QUÉ VAS A HACER ->
1. Devuelve del texto sobre los símbolos el pasaje que empieza con "Lo emblemático es" y sigue hasta "de los Niños!", sin cambiar nada.
2. Según el texto sobre los símbolos, ¿qué estatua se quería retirar en Charlottesville?
3. Indica si cada afirmación coincide con el texto sobre los símbolos. Responde sí o no y cita las palabras del texto que lo deciden.
(a) Rosa Parks se negó en 1955 a ceder su lugar en el autobús.
(b) El Cuartel Bellavista pasó a ser el Museo de los Niños.
(c) Los signos, por sí solos, bastan para transformar realidades.

EXTRACTO DEL DOCUMENTO ->
^^^^

Lo emblemático es una síntesis de aspiraciones profundas. Aun en lo que excluye y esconde, siempre revela y muestra. Los signos, por sí solos, son insuficientes para transformar realidades, pero pueden marcar puntos de inflexión: Rosa Parks, en 1955, negándose a ceder su lugar en el autobús; manos tocándose en medio de los boquetes del muro de Berlín en 1989 o, entre nosotros, don Pepe con el martillo sobre la pared del cuartel son ejemplos de ello. ¡Cuánta carga semántica hay en la mutación del Cuartel Bellavista al Museo Nacional o de la Penitenciaría Central al Museo de los Niños!
En los pueblos hay símbolos que permiten profundizar ideas democráticas, pero hay otros cargados de ignominia. Por esto, muchas transformaciones sociopolíticas se inician rompiendo íconos para afirmar nuevos valores: recuérdese la destrucción de las estatuas de Ceaucescu en Rumanía, de Huseín en Bagdad o, más recientemente, de los “arboles de la vida” en Nicaragua.
En muchos países se han generado movimientos revisionistas para determinar qué monumentos permanecen y cuáles no en sus espacios públicos. Las violentas escenas en Charlottesville, Virginia, en el 2017, entre supremacistas blancos y abolicionistas por el retiro de la estatua del general Robert E. Lee evidencian lo que se dice.
En el país, en esa misma línea, se planteó el debate sobre el monumento de León Cortés Castro y cada cuatro años, los 8 de mayo, suelen sucederse estampas como promesas de cambio. Al margen de la valoración que podamos hacer de las más recientes, podemos convenir en que lo simbólico pesa (y mucho). No es inocuo.

^^^^

PARTES DE REGISTROS ->
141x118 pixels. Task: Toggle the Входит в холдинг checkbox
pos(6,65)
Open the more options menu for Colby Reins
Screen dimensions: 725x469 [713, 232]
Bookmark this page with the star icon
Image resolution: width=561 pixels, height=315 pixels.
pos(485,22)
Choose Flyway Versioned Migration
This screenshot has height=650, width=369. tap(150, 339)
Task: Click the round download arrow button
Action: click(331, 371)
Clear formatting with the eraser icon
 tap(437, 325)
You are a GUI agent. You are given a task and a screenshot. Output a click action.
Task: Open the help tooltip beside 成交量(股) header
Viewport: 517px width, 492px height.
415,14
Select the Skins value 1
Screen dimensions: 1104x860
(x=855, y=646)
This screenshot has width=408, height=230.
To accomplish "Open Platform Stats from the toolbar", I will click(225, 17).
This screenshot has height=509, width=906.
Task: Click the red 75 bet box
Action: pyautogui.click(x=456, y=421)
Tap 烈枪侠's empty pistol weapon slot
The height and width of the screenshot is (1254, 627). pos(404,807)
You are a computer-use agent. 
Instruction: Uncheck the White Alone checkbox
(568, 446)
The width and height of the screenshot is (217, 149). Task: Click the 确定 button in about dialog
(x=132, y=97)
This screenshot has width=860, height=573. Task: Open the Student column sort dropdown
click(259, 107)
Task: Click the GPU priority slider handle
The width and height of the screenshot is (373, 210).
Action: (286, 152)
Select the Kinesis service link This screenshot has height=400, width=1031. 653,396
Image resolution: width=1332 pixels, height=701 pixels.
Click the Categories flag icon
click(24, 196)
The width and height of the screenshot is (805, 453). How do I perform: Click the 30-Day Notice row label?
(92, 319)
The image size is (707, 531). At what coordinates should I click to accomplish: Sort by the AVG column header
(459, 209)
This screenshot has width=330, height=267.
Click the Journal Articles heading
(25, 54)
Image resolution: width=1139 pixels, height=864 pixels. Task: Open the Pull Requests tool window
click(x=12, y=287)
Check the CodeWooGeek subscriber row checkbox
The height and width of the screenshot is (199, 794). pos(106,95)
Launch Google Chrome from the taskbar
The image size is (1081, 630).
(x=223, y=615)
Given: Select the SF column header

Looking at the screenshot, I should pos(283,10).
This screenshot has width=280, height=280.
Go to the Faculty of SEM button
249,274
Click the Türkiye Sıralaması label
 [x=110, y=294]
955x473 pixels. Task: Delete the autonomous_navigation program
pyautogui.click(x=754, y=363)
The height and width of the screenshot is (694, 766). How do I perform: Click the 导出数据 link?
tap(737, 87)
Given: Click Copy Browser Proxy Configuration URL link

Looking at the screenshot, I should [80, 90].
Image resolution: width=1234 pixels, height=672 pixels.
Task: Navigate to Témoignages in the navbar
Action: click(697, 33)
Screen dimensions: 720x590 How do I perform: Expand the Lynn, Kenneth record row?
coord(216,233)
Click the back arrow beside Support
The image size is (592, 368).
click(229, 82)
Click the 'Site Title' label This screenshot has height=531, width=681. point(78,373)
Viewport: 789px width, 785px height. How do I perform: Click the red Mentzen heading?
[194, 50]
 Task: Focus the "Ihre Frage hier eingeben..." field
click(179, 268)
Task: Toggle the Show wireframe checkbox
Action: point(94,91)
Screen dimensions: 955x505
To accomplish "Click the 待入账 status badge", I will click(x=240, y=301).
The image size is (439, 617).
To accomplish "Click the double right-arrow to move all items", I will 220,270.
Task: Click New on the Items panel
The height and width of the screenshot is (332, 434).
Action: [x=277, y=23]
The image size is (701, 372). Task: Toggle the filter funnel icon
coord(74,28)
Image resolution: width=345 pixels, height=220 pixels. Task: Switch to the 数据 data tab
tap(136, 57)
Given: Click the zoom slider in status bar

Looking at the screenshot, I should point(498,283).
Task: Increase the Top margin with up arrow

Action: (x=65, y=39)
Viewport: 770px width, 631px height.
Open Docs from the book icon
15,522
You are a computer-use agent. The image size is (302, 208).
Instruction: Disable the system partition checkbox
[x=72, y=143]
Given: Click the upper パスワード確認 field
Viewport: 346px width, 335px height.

^^^^

RESPUESTAS ->
1.
Lo emblemático es una síntesis de aspiraciones profundas. Aun en lo que excluye y esconde, siempre revela y muestra. Los signos, por sí solos, son insuficientes para transformar realidades, pero pueden marcar puntos de inflexión: Rosa Parks, en 1955, negándose a ceder su lugar en el autobús; manos tocándose en medio de los boquetes del muro de Berlín en 1989 o, entre nosotros, don Pepe con el martillo sobre la pared del cuartel son ejemplos de ello. ¡Cuánta carga semántica hay en la mutación del Cuartel Bellavista al Museo Nacional o de la Penitenciaría Central al Museo de los Niños!

2. La estatua del general Robert E. Lee.

3.
(a) Sí: "Rosa Parks, en 1955, negándose a ceder su lugar en el autobús".
(b) No: "la mutación del Cuartel Bellavista al Museo Nacional".
(c) No: "Los signos, por sí solos, son insuficientes para transformar realidades".